By Josh Gross
June 22, 2008

Evan Tanner came to mixed martial arts looking for adventure. He found fame, success and a UFC championship.

Yet, more than a decade after jumping into the Octagon for the first time, the 37-year-old's eroding physical skills don't portend much upside.

Following a split-decision loss -- Tanner's fourth defeat in his last five fights -- to Kendall Grove in Las Vegas on Saturday, I'm left to wonder what will come of the eccentric Texan, as he transitions away from the fight game.

From dirt-covered rodeo arena floors to historic venues in Japan to the biggest pay-per-view events in the United States, MMA took Tanner places he wouldn't have seen otherwise. In the beginning, at least, that was the idea.

Primarily self-trained leading up to his UFC debut in January 1999 -- Tanner learned the submission game watching instructional tapes -- Tanner dominated with arm-triangle chokes and a powerful wrestling style. That game transitioned well to the octagon, and prior to his recent downswing, Tanner won 10 of 12 UFC contests from his inaugural season to 2005 -- including one victory that netted him the middleweight title.

However, Tanner (32-8) must now deal with moving forward with his life while leaving behind one of the few things he could rely upon for a regular paycheck. He's not alone. Many fighters have given their soul to the sport, but, sadly, few will have much to show for it when their fighting days are done.

A few weeks before his fight with Grove, a young middleweight who gained fame after winning the third season of The Ultimate Fighter, Tanner appeared as a guest on HDNet's Inside MMA. It just so happened I was on the show as well, and it gave me a chance to catch up with the man with one of the best beards in the world.

We talked about his UFC debut against Darrell Gholar, which, like many others, was the first time I saw him compete. (To this day, Tanner's performance that night remains one of my favorites in the octagon.) Downing a plate of scrambled eggs and bacon, Tanner laughed as he recalled Gholar's cornerman, Marc Laimon, screaming at the Greco-Roman wrestler to smash in the Tanner's eye. It doesn't sound funny, but it was.

The philosopher in Tanner always managed to find something interesting or unique about the most harrowing situations. His mantra is "Never stop learning," and he understands that one's greatest education usually comes from defeats.

While boxing is rife with stories of fighters struggling, poor, through post-competition life, MMA doesn't know that reality. Not yet. But 15 years after the sport appeared in America, you can be sure the tales of overwhelmed fighters will emerge.

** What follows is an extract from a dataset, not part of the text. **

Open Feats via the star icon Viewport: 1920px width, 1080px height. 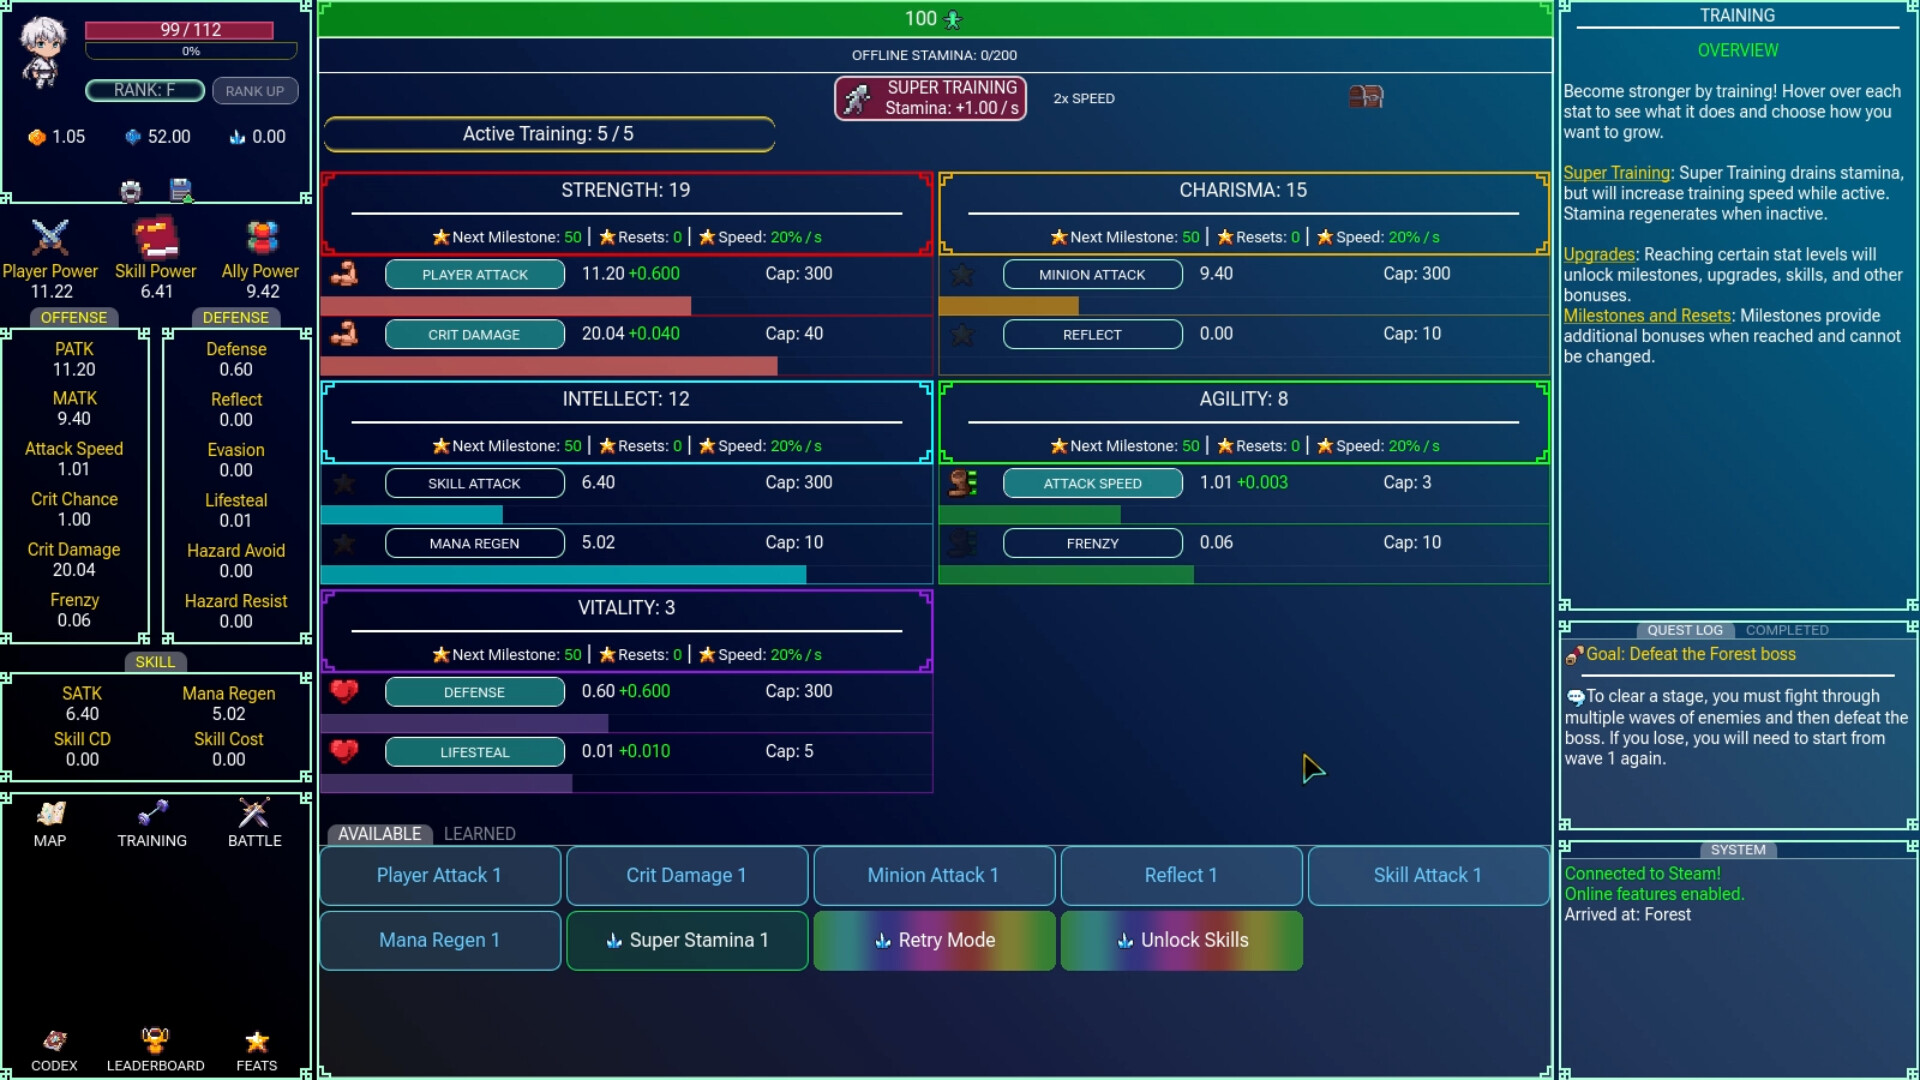tap(256, 1042)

Few safeguards have been established to ensure men like Tanner don't meet an unfortunate end. Mixed martial artists aren't guaranteed a pension. For the most part, they won't be able to rely upon millions made during careers shortened by the demands of the job.

Fighters deserve protection because they very rarely know how to protect themselves. Such is the nature of their business, of course, but the responsibility is not theirs alone. Promoters, regulatory bodies, managers, agents and trainers have a hand in this, as well.

Tanner has always fought for his own reasons. But that doesn't mean he deserves to be left out in the cold when his fighting days are done.

Amir Sadollah might be the least experienced fighter to win The Ultimate Fighter crown, but the Virginian middleweight is off to a fine start.

Showing a calmness in the cage few veterans realize, Sadollah, now 5-0, slickly armbarred C.B. Dollaway at 3:02 of the opening round in Saturday's UFC co-main event on Spike TV.

Depending on how he's matched -- T.U.F. winners are usually challenged within a few fights of winning the reality show -- Sadollah could quickly find himself in the deep end of a very competitive UFC 185-pound division.

As Matt Hughes and Chuck Liddell forced challengers in their respective weight classes to grow as fighters, Anderson Silva has done the same at middleweight. Clearly, Sadollah isn't close to that class yet, but he should have more than a few opportunities to fight better mixed martial artists and, win or lose, gain valuable experience as he continues to progress.

Promoting its July 19 card on Spike TV as the place to watch the pound-for-pound best mixed martial artist for free, the UFC is taking a risk.

Not only is it lining itself up to be compared against Affliction's heavyweight-laden pay-per-view effort -- led by MMA's first sanctioning-body-approved world title fight between Fedor Emelianenko and Tim Sylvia -- it has put Silva in a position where, should he lose at light heavyweight to James Irvin, the title of best pound-for-pound fighter could immediately return to the Russian heavyweight.

For years Emelianenko, the Pride heavyweight king who owns two decisive points wins over current UFC champion Antonio Rodrigo Nogueira, owned pound-for-pound status.

While inactivity coupled with the destructive Silva's incredible run in the UFC dropped him down the list, he stands poised to reclaim the title. Even if the Brazilian wins, Emelianenko would have a case as 1b to Silva's 1a.

And, you know, UFC president Dana White is correct: It's a tremendous time to be a mixed martial arts fan.